# Challenge
List each line of the records below that contains the string "Identify", copying the lines in full. Case counts.

********************

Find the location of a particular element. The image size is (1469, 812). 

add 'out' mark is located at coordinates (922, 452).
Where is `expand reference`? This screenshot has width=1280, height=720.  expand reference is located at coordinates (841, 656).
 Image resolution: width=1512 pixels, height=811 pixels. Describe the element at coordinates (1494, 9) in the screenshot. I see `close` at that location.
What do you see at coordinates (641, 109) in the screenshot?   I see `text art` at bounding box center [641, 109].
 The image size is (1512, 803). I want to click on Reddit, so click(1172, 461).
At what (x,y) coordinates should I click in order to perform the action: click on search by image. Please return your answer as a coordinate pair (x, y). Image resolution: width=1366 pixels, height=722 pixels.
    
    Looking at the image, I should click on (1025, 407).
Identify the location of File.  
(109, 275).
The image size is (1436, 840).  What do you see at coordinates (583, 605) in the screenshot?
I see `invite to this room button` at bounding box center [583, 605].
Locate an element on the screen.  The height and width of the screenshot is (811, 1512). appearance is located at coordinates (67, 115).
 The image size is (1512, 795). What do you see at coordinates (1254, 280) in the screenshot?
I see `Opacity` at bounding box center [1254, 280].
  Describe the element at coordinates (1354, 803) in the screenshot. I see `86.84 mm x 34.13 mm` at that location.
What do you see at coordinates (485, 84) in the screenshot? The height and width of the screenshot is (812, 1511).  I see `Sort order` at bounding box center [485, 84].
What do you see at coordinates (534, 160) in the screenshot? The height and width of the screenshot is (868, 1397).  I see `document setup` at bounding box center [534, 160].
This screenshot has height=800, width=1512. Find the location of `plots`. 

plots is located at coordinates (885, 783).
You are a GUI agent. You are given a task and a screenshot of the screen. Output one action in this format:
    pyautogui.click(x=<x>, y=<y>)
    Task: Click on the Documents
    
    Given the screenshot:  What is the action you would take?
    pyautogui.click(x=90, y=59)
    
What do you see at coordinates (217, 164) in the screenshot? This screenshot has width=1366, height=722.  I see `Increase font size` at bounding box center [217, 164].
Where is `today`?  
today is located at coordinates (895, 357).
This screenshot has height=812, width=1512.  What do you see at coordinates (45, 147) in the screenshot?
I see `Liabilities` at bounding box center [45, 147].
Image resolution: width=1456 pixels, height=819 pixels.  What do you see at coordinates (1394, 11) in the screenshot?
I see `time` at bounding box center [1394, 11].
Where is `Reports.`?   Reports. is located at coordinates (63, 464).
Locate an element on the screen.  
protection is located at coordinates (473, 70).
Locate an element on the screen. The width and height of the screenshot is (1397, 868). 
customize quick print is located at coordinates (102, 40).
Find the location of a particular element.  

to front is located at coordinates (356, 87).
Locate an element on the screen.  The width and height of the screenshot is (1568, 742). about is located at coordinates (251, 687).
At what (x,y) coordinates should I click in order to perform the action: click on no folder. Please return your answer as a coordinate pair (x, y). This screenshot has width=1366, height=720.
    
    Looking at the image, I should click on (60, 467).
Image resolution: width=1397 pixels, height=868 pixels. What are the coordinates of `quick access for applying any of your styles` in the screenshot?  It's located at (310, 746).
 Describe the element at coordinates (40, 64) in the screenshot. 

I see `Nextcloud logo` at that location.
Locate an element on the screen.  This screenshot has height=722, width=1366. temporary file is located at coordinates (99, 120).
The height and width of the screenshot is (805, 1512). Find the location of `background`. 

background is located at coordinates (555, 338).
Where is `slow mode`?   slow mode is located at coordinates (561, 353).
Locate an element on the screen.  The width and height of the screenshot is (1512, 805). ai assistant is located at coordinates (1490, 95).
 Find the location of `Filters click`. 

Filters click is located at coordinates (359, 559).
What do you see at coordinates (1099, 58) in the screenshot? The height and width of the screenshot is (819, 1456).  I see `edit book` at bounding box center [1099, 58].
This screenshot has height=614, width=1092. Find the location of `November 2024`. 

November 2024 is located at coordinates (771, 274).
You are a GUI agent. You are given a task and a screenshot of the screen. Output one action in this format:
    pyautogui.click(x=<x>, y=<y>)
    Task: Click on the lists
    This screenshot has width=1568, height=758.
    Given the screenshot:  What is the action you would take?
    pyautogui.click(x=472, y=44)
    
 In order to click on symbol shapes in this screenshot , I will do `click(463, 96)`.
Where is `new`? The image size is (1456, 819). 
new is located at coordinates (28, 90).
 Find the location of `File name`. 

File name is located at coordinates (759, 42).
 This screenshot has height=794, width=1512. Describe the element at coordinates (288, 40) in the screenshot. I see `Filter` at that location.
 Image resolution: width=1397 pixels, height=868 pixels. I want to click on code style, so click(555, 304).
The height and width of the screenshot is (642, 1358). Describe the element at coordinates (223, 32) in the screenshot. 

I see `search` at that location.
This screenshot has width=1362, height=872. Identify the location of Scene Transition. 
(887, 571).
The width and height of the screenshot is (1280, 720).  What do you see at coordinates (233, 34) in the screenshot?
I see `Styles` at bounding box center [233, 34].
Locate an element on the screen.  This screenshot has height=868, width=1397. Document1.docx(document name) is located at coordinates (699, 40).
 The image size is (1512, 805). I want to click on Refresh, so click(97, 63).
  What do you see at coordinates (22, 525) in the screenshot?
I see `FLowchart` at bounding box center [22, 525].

********************

# Finished task
Identify the location of File.  
This screenshot has width=1362, height=872. Identify the location of Scene Transition. 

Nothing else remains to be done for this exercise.